● **Directions**
Extract each record and reproduce it exactly.

● **Input data**
━━━━━━━━━━━━━━━━━━━━

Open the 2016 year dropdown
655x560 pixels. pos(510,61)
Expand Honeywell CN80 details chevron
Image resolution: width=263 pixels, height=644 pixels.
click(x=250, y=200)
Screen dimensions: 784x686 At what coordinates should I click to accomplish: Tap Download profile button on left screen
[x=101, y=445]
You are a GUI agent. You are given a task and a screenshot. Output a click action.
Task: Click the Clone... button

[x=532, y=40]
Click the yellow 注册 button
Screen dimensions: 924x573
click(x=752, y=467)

━━━━━━━━━━━━━━━━━━━━

● **Solution**
Open the 2016 year dropdown
655x560 pixels. pos(510,61)
Expand Honeywell CN80 details chevron
Image resolution: width=263 pixels, height=644 pixels.
click(x=250, y=200)
Screen dimensions: 784x686 At what coordinates should I click to accomplish: Tap Download profile button on left screen
[x=101, y=445]
You are a GUI agent. You are given a task and a screenshot. Output a click action.
Task: Click the Clone... button

[x=532, y=40]
Click the yellow 注册 button
Screen dimensions: 924x573
click(x=752, y=467)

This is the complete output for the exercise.